Distribution: openSuSE, Ubuntu, Fedora Core (maybe others) Hardware Environment: HP Compaq nx7400 Software Environment: X.org 7.1.99 - KDE 3.5.5 Problem Description: This laptop, as many others from HP, has this problem: when the computer it's booted in a Linux environment and then shut down or rebooted the system falls in a "bad state" which causes: 10/20 seconds longer boot procedure and battery status locked (doesn't update). The "bad state" is persistent! This had already been reported in bug #6455 but it's not solved yet... Steps to reproduce: Turn on and then shut down or reboot. Workarounds: 1) When the laptop is off, detach AC adapter and battery for a while (some models require at least 2 minutes), the next boot will be normal; 2) If PS/2 mouse support is compiled as a module (psmouse), remove that module before shutdown/reboot. More info at: http://emisca.altervista.org/nx7400/ (it's not made by me but I have the same computer).

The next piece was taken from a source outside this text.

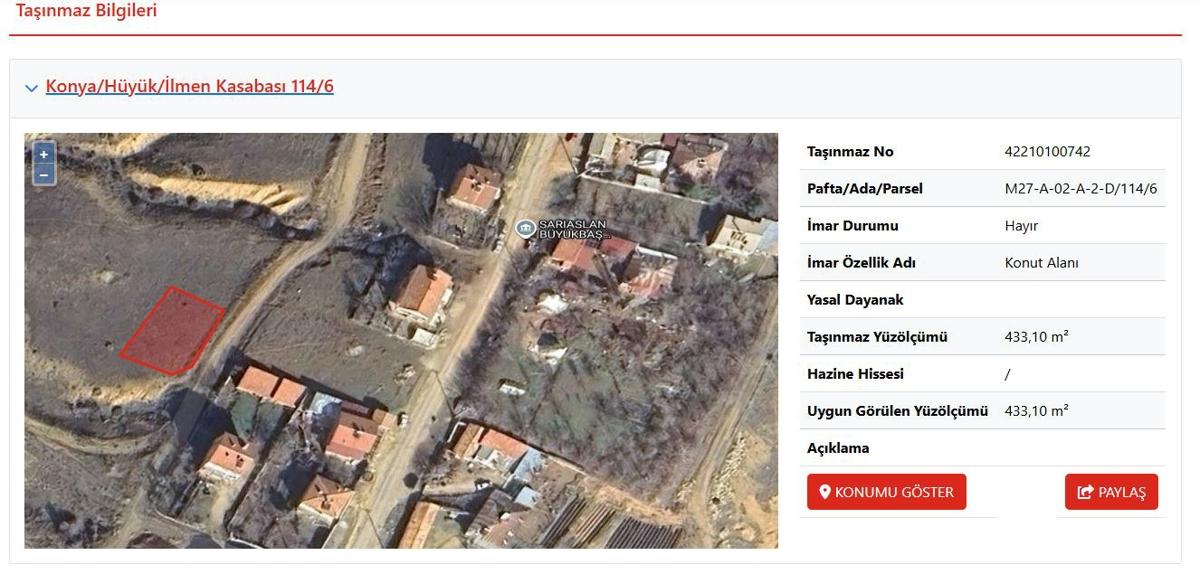Select the Taşınmaz No value 42210100742
This screenshot has height=574, width=1200.
pyautogui.click(x=1047, y=152)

I tried compiling kernel on my own with Gentoo 2006.1 (latest stable kernel is 2.6.18) and still no luck. I'm going to try other kernels (even with some patchset) with Gentoo to make some tests.
Please try the latest mm version - 2.6.20-rc1-mm1 is available now.
Created attachment 9865 [details] My kernel configuration Here's the configuration which I used to test the new kernel.
Created attachment 9866 [details] My kernel log Here is the kernel log.
I tried the new kernel as you suggested but still no luck! After first shutdown/reboot the system falls again in "bad state".
Please attach acpidump, full dmesg of "bad state" and content of battery files (/proc/acpi/battery/...) in "bad state". Also, please describe more careful the "bad state" on your laptop. What is the "battery status locked" in terms of battery files fields?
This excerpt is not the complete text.